* Task directions *
The copy you give must match the lines from the top of the data through the line containing "[WhatsApp] (230, 10)" exactly, and it must hold no pictures.

:: The records

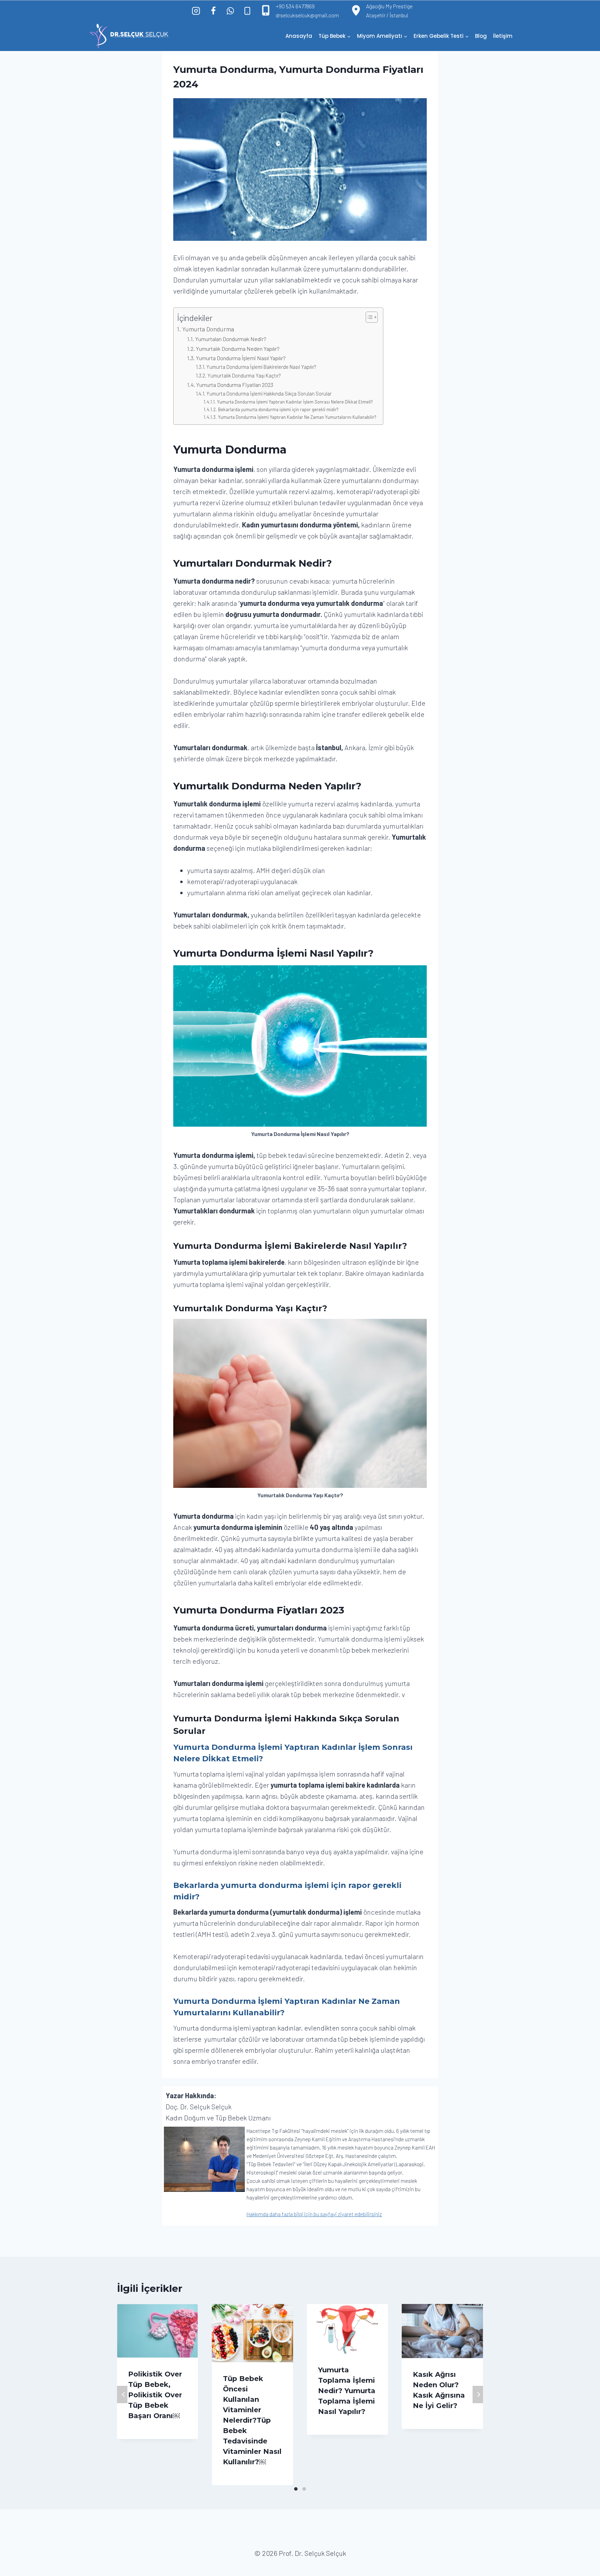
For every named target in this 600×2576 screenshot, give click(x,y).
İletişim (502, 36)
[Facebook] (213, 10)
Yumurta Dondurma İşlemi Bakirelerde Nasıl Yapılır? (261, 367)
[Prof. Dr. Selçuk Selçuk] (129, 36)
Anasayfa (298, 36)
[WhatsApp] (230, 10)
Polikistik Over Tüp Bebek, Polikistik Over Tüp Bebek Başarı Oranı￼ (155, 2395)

::::

* Exercise result *
For every named target in this 600×2576 screenshot, give click(x,y).
İletişim (502, 36)
[Facebook] (213, 10)
Yumurta Dondurma İşlemi Bakirelerde Nasıl Yapılır? (261, 367)
[Prof. Dr. Selçuk Selçuk] (129, 36)
Anasayfa (298, 36)
[WhatsApp] (230, 10)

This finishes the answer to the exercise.